A missão do Comitê Federal das Bolsas de Trabalho, diz um relatório oficial publicado no Bulletin de la Bourse de Narbonne, é “educar o proletariado sobre a futilidade de uma revolução que meramente substituiria um Estado por outro, mesmo que fosse um Estado socialista”. De acordo com outro relatório a ser publicado no Bulletin de la Bourse de Perpignan, esse comitê “deve se esforçar para preparar uma organização que, no caso de uma transformação social, possa garantir o funcionamento econômico por meio do livre agrupamento e tornar supérfluas todas as instituições políticas. Sendo seu objetivo a abolição da autoridade em todas as suas formas, sua tarefa é acostumar os trabalhadores a se libertarem da tutela”.

Assim, por um lado, os “membros do sindicato” estão hoje em condições de ouvir, estudar e receber doutrinas libertárias; por outro lado, os anarquistas não precisam temer que, ao participar do movimento sindical, sejam obrigados a abdicar de sua independência. (La Société future, p. 202), “não tem leis, nem estatutos, nem regulamentos aos quais cada indivíduo é forçado a se submeter sob pena de alguma punição predeterminada”; que os indivíduos têm a faculdade de abandonar sempre que quiserem, exceto, repito, quando a luta contra o inimigo está engajada; que, em suma, é uma escola prática de anarquismo.

Que os homens livres entrem no sindicato e que a propagação de suas ideias prepare os trabalhadores, os artesãos da riqueza, para entender que eles devem regular seus próprios assuntos e, como resultado, romper, quando chegar o dia, não apenas as formas políticas existentes, mas qualquer tentativa de reconstituir um novo poder. Isso mostrará aos autoritários quão bem fundamentado era seu medo, disfarçado de desdém, do “sindicalismo” e quão curta foi sua doutrina, que desapareceu antes mesmo de poder se afirmar!

Notas

[1] Isso provavelmente se refere ao capítulo Vll de Système des contradictions économiques (1846) e talvez também ao capítulo III de Théorie de l’impôt (1861).

[2] Clovis Hugues (1851–1907), político e poeta francês; Ernest Ferroul (1853-1921l), médico, prefeito socialista e deputado de Narbonne.

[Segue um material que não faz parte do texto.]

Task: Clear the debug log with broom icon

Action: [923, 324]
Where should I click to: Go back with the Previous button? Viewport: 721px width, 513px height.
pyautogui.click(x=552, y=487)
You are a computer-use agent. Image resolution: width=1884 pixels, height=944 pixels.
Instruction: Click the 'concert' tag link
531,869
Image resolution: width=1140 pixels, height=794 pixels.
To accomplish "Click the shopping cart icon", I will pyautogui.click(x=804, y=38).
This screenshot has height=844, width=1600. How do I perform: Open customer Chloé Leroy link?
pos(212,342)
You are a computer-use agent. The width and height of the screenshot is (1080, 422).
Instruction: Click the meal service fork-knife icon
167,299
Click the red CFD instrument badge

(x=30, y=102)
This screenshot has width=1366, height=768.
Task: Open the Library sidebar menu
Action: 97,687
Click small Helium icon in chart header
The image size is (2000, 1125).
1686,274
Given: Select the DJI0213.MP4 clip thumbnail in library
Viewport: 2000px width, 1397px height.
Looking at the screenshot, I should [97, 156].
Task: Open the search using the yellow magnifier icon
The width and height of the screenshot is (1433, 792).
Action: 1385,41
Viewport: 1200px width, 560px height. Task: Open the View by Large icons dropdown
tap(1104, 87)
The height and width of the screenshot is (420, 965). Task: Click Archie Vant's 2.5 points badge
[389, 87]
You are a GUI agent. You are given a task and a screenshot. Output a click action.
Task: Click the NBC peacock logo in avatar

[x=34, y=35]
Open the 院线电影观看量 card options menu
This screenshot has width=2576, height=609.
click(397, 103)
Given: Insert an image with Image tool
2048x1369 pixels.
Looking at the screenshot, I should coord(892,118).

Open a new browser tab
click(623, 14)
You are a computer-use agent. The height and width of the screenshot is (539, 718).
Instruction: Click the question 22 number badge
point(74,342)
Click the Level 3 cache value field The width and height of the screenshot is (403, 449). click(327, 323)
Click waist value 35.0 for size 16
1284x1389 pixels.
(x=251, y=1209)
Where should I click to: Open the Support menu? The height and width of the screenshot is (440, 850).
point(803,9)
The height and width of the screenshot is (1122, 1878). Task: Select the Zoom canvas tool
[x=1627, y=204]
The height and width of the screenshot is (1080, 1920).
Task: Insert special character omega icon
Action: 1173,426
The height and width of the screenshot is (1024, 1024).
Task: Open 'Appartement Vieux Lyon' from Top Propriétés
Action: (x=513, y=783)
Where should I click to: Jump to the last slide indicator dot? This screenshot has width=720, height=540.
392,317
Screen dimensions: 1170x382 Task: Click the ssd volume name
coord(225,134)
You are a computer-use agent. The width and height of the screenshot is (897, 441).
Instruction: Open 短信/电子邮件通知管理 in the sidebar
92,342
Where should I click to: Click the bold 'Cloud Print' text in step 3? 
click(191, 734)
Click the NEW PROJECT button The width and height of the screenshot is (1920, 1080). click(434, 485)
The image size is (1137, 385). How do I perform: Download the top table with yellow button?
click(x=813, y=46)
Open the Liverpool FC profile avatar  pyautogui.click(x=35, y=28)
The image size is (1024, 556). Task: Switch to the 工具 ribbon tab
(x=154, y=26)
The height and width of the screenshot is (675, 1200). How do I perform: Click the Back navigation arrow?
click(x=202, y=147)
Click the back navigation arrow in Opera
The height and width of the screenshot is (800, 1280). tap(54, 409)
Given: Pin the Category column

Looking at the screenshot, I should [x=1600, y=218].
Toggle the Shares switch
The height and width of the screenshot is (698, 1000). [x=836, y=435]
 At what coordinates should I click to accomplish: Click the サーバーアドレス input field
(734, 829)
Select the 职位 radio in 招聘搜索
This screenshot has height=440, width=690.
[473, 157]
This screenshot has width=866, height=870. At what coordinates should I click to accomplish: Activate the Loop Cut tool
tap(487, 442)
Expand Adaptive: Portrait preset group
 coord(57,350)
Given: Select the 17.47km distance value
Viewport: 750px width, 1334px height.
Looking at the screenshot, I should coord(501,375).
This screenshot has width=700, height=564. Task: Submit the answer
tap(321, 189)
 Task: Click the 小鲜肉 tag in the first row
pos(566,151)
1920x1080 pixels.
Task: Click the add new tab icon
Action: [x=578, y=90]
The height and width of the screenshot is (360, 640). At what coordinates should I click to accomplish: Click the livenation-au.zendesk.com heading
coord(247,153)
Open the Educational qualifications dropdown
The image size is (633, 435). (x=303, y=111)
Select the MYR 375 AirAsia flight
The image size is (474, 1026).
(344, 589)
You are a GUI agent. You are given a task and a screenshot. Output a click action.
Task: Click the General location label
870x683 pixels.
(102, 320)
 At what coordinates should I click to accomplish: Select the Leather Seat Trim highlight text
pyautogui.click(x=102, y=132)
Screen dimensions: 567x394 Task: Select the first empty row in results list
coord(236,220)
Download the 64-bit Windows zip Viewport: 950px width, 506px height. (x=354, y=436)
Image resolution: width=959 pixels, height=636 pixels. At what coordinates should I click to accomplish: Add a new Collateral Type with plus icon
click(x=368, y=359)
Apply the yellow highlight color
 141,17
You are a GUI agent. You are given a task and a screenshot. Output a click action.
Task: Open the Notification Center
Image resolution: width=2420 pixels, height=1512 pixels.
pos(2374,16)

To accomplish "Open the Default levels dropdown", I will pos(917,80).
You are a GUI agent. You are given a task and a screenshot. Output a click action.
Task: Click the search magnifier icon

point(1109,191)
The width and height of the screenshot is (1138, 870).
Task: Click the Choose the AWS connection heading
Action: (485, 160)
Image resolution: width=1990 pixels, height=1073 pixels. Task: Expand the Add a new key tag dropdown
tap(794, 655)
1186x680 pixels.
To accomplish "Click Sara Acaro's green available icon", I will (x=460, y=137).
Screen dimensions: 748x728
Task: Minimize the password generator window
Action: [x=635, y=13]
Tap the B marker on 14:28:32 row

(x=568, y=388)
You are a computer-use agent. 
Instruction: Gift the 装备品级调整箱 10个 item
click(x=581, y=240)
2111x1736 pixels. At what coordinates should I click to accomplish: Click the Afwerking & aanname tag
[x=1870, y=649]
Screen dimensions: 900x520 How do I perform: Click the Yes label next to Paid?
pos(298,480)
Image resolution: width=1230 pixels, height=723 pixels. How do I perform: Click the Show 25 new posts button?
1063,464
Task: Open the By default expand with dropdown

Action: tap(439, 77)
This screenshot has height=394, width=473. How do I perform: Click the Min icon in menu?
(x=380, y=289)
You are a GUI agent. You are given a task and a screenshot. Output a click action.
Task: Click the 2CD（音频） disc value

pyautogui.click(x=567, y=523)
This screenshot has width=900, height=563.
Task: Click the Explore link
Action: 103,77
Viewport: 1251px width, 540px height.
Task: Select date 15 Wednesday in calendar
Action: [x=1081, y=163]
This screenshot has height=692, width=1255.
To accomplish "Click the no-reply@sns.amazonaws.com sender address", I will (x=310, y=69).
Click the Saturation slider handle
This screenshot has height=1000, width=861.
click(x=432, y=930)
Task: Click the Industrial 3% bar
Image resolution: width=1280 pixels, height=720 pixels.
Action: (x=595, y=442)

[3] Paul Lafargue (1842–1911), nascido em Cuba de pais franceses, estudante de medicina, inicialmente um libertário proudhoniano, depois discípulo e genro de Karl Marx, com cuja filha Laura se casou; membro da Internacional; participante ativo da Comuna, delegado de Karl Marx na Espanha para combater os seguidores de Bakunin; Anistiado em 1880; eleito deputado em 1891; com Jules Guesde fundou o Partido dos Trabalhadores da França; autor de Le Droit à la Paresse, um panfleto de verve um tanto libertária; suicidou-se com sua esposa em 26 de novembro de 1911. Ele morreu “antes de uma velhice impiedosa”.

[4] Sobre a unidade socialista, consulte a introdução de Daniel Guérin a Rosa Luxemburg, Le Socialisme en France (1898–1912), a ser publicada; – Édouard Vaillant (l840-1915), um dos maiores revolucionários franceses, inicialmente um blanquista, membro da Comuna de 1871; condenado à morte e depois anistiado. Acabou na “união sagrada”.

[5] Com essa palavra, Pelloutier se referia ao socialismo de Estado.